** Text block **
Begin

Converting CNF format to DIMACS format

1.6k Views Asked by At

My lab partner and I are working on writing code to make our own SAT solver using Python for one of our courses. So far we have written this code to convert SoP to CNF. Now we are stuck as to how to convert the CNF to DIMACS format. We understand how the DIMACS format works when completing it by hand but we are stuck on writing the actually code to go from CNF to DIMACS. Everything we have found so far inputs files that are already in the DIMACS format.

    from sympy.logic.boolalg import to_cnf
    from sympy.abc import A, B, C, D
    f = to_cnf(~(A | B) | D)
    g = to_cnf(~A&B&C | ~D&A)
1

There are 1 best solutions below

5
On

The sympy boolalg module lets you build an abstract syntax tree (AST) for the expression. In CNF form you'll have a top-level And node, with one or more children; each child is an Or node with one or more literals; a literal is either a Not node of a symbol, or just a symbol directly.

From the DIMACS side, the top-level And is implicit. You are just listing the Or nodes, and if a symbol was in a Not you mark that with a - before the symbol's variable. You are essentially merely assigning new names for the symbols and writing it down in a new text form. (The fact that DIMACS variable names look like integers is just because it's convenient; they do not have integer semantics/arithmetic/etc.)

End

** Data shown **
Begin

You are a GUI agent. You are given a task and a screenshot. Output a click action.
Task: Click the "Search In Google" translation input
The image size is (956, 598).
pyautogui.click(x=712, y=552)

End

** List of tasks **
- A) In the thread on converting CNF to DIMACS, restate the stretch from "The sympy boolalg" through "have integer semantics/arithmetic/etc.)", substituting "outermost And" for "top-level And" wherever it occurs.
- B) Does the thread on converting CNF to DIMACS support each statement below? Answer yes or no for each, quoting the deciding words.
(i) The asker and their lab partner do not understand how the DIMACS format works when done by hand.
(ii) In DIMACS, a symbol that was inside a Not is marked with a - before its variable.
(iii) In CNF form, each child of the top-level And is a Not node.

** Solutions to the exercise **
- A)
The sympy boolalg module lets you build an abstract syntax tree (AST) for the expression. In CNF form you'll have a outermost And node, with one or more children; each child is an Or node with one or more literals; a literal is either a Not node of a symbol, or just a symbol directly.

From the DIMACS side, the outermost And is implicit. You are just listing the Or nodes, and if a symbol was in a Not you mark that with a - before the symbol's variable. You are essentially merely assigning new names for the symbols and writing it down in a new text form. (The fact that DIMACS variable names look like integers is just because it's convenient; they do not have integer semantics/arithmetic/etc.)

- B)
(i) No: "We understand how the DIMACS format works when completing it by hand"
(ii) Yes: "if a symbol was in a Not you mark that with a - before the symbol's variable"
(iii) No: "each child is an Or node with one or more literals"